The following section presupposes Set Theory and answers for \(k, m, n \in {}^{\nu}\mathbb{N}\): How can \(n \le k^m\) values be sorted in \(\mathcal{O}(1)\) that are coded in the base-\(k\) system? How can two matrices \(\in {}^{\nu}\mathbb{R}^{n \times n}\) be multiplied in \(\mathcal{O}({_e}n)\)? How can the minimum or maximum framework of a graph with \(n\) nodes be calculated in \(\mathcal{O}({_e}n)\)? What does answer the halting problem? Why is \(P = NP\) true?

Let the memory be partially organised in the form of a binomial tree of order \(k \in {}^{\nu}\mathbb{N}\) with \(k^{\grave{m}}\) memory locations, where \(k^{\grave{m}} = 2^h\) for \(h \in {}^{\nu}\mathbb{N}\). Each memory location is able to completely accommodate a value to be sorted and each edge corresponds to a data line. A continuous index is appended to multiple values and forms together with the old value the new value. Each \(j\)-th intermediate node corresponds hierarchically with the \(j\)-th position of the value on base \(k\) to be sorted.

If leaves store (in one step) the values’ addresses instead of the values themselves, they can be retrieved, sorted, into the root in a further step. They are maximally pushed into the tree until they separate. If a value passes through an intermediate node, this sets its bit to 1, but to 0 if the intermediate node has no successor to read. The sorting order determines the first value. Saving, checking the successor, masking bits and reading out takes \(\mathcal{O}(n)\).

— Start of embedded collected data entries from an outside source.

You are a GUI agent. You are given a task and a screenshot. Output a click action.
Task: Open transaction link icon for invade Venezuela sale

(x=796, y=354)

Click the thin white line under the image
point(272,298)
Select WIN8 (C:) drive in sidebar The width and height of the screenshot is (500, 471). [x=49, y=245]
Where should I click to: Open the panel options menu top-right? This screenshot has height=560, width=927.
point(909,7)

Here and in the following, a memory architecture with autonomous memory units is used that has simple computational capabilities. It can also be simulated by interconnected, distributed computers. Sorting in an additional value increases the complexity by \(\mathcal{O}({_e}n)\) since this corresponds to a binary search. It is inversely proportional to the number of tree nodes in the memory. If \(d \in {}^{\nu}\mathbb{N}\) data lines are used, it decreases by the factor \(\tilde{d}\). If the values occupy \(g\) times the number of memory space, it increases by the factor \(\tilde{d}\).

If the memory does not contain a tree of degree \(k\), it increases by the factor \({_k}n\), because then every intermediate node must be read to a value. Using the first \(k^p\) memory locations in another way with \(p \in {}^{\nu}\mathbb{N}\), requires all intermediate nodes of the \(p\)-th stage to be searched through. The complexity increases marginally if the memory is well filled, otherwise, by the worst-case factor \(\mathcal{O}(k^p)\).

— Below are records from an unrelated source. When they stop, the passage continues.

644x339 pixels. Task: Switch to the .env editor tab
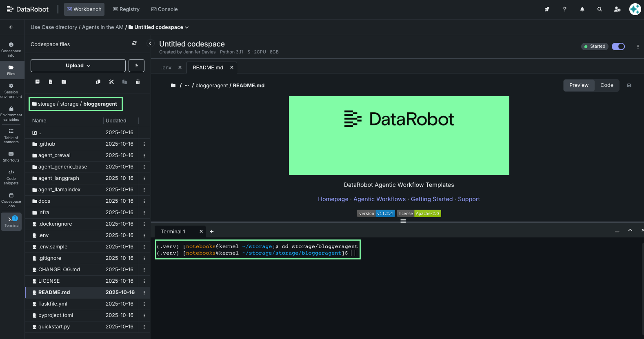pyautogui.click(x=166, y=68)
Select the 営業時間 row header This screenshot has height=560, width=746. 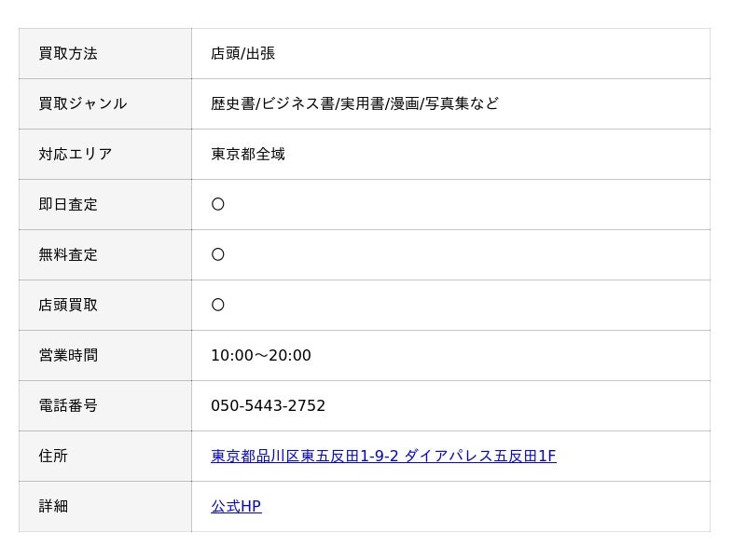pyautogui.click(x=68, y=355)
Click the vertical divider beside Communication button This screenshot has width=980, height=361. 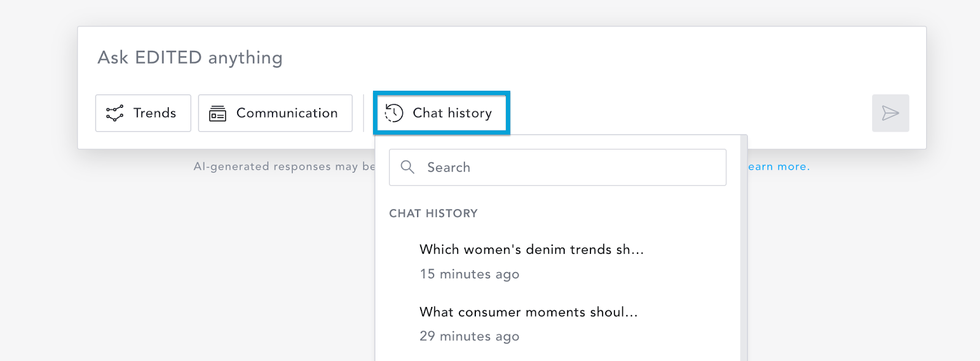pyautogui.click(x=363, y=113)
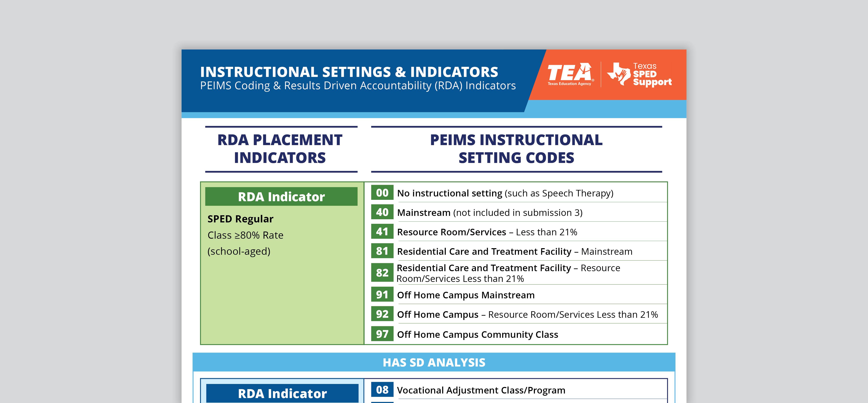Click the blue 08 code badge
Screen dimensions: 868x403
[382, 390]

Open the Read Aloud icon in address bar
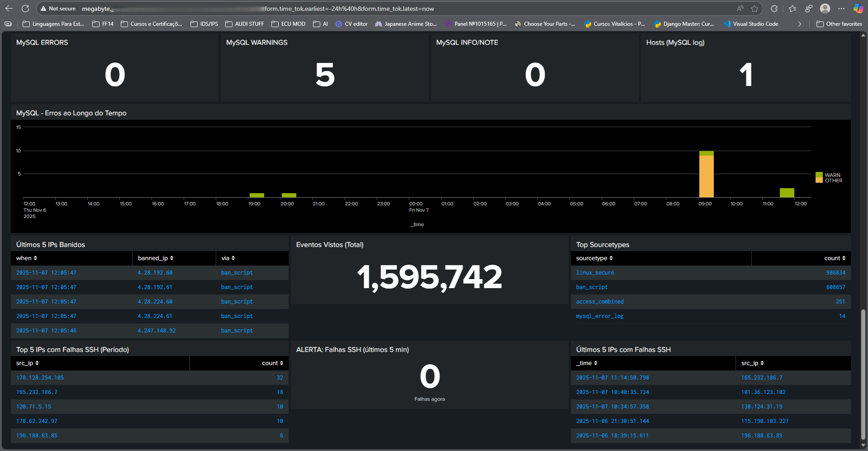pyautogui.click(x=740, y=9)
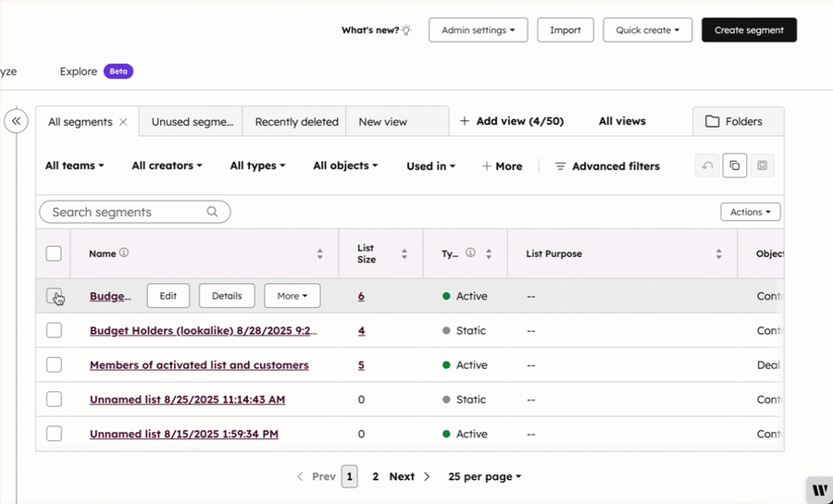Sort by List Size column arrows
This screenshot has width=833, height=504.
404,254
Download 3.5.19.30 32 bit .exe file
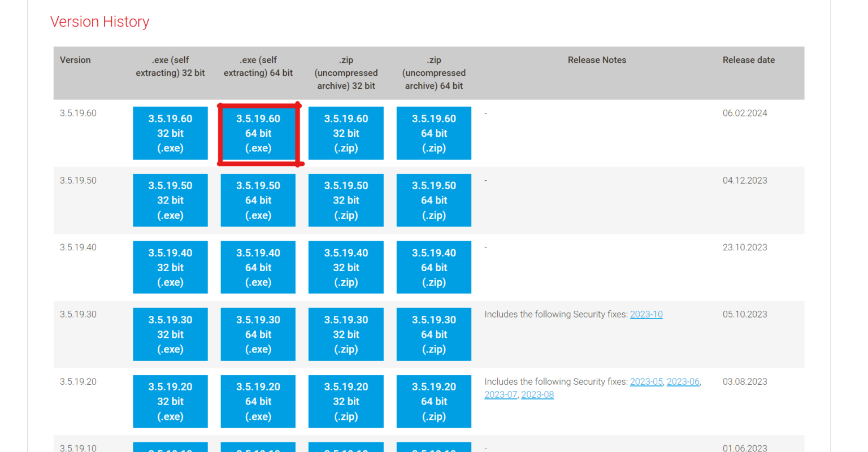 [170, 334]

Matrices to be multiplied are to be placed in such a way \(n\)-square by \(n\)-square into a memory cube that every memory unit multiplies two values, and every entry of the product matrix is determined as sum with \(n\) summands in \(\mathcal{O}({_e}n)\) (vector processor). Further simplifications such as the Strassen algorithm are possible. Tensor products can be efficiently represented by storage \(n\)-cubes, which remain in three-dimensional space through corresponding data lines.

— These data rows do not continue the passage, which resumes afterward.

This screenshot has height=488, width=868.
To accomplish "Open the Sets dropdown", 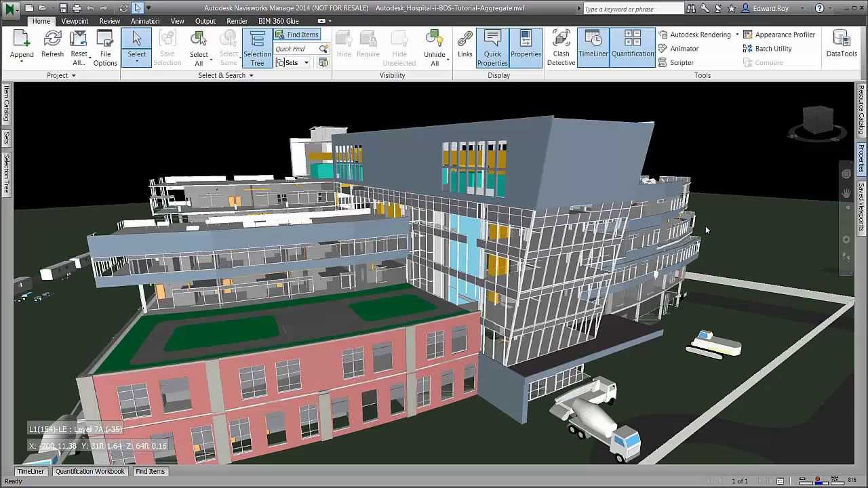I will click(x=306, y=62).
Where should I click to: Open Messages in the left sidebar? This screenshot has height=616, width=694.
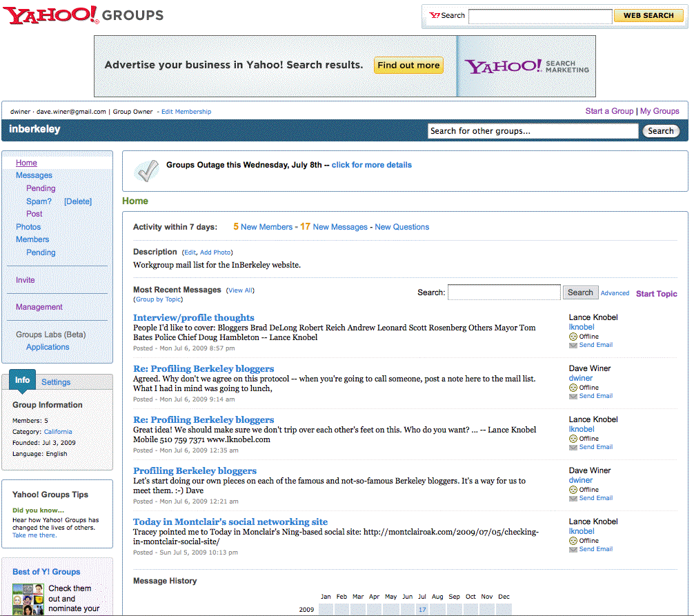point(34,175)
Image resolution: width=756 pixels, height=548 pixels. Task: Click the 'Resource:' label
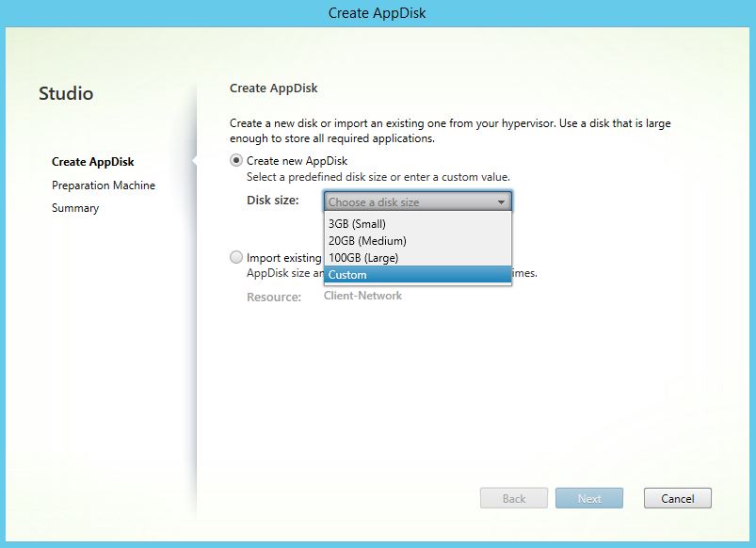pyautogui.click(x=274, y=297)
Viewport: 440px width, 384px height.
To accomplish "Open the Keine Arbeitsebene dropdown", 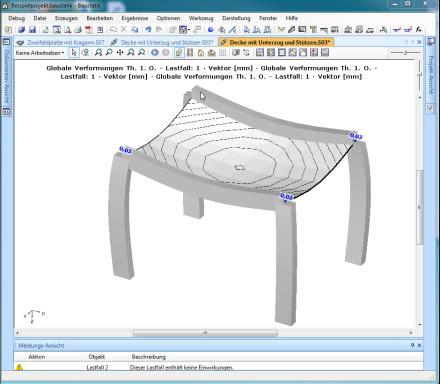I will tap(40, 53).
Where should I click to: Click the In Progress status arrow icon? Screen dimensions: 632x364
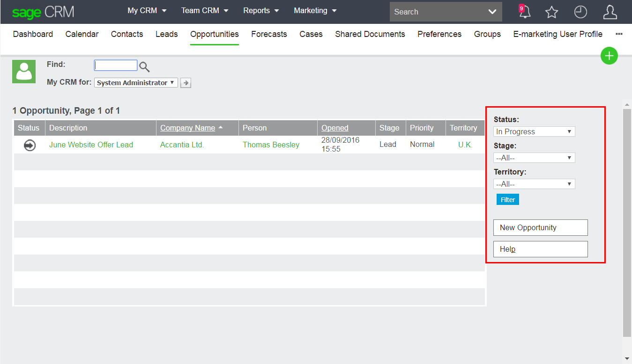30,146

The optimal sorting algorithm *bit sort* sorts stably with the time complexity \(\mathcal{O}(n)\) and requires \(\mathcal{O}(n)\) additional storage space. Requirements: Two values are given as bit sequence, can be compared and all their bits processed in \(\mathcal{O}(1)\). Further is assumed that the memory is partially realised as a binary tree and that the path from root to leaf can also be traversed in \(\mathcal{O}(1)\).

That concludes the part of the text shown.